15ème législature

Question N° 1329
de M. Philippe Latombe (Mouvement Démocrate (MoDem) et Démocrates apparentés - Vendée )
Question orale sans débat
Ministère interrogé > Culture
Ministère attributaire > Culture

Rubrique > propriété intellectuelle

Titre > Demande de précisions sur la copie privée

Question publiée au JO le : 16/03/2021
Réponse publiée au JO le : 24/03/2021 page : 2951

Texte de la question

M. Philippe Latombe interroge Mme la ministre de la culture sur la copie privée, à travers trois questions précises qui appellent des réponses précises : Mme la ministre peut-elle confirmer que la redevance copie privée, à la lumière des arrêts du Conseil d'État et de la directive européenne afférente, est une « indemnisation » des ayants droit en contrepartie du droit pour les particuliers d'effectuer pour des besoins personnels une copie des œuvres, et non une réelle rémunération, terme malencontreux utilisé dans le code de la propriété intellectuelle, laquelle serait en pareil cas socialisée et fiscalisée comme un salaire ? Sa deuxième question est liée au stream ripping.

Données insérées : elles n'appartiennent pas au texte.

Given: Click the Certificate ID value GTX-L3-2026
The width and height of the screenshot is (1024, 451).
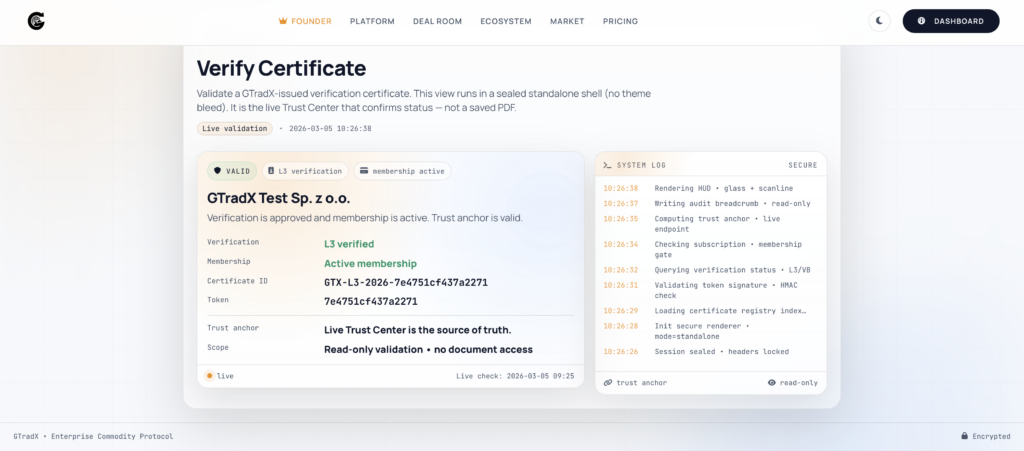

Les œuvres obtenues par cette méthode sont-elles bien des contrefaçons et par conséquent illégalement détenues, ainsi que les considère l'Hadopi ? Enfin, il lui demande si elle peut lui confirmer que le Gouvernement a accédé à la demande des sociétés d'ayants droit de soumettre à la redevance copie privée les supports reconditionnés, notamment les smartphones ; une telle décision, qui verrait la marge des entreprises de reconditionnement réduite quasi à néant, serait préjudiciable pour l'environnement car la filière, dont beaucoup d'entreprises jouent également un rôle d'insertion, à l'image des ateliers Emmaüs ou de recycleries spécialisées sur les territoires, ne serait plus rentable.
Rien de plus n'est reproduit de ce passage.